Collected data
____

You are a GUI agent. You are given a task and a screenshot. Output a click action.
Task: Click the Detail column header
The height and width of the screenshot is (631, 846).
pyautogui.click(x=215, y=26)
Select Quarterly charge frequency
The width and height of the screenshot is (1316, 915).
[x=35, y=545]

____

▶ [What to work on]: Copying begins at the line that holds "Task: Click the Detail column header" and ends at the last line of the data above, with both included and each line kept exactly.

▶ [Task solution]:
Task: Click the Detail column header
The height and width of the screenshot is (631, 846).
pyautogui.click(x=215, y=26)
Select Quarterly charge frequency
The width and height of the screenshot is (1316, 915).
[x=35, y=545]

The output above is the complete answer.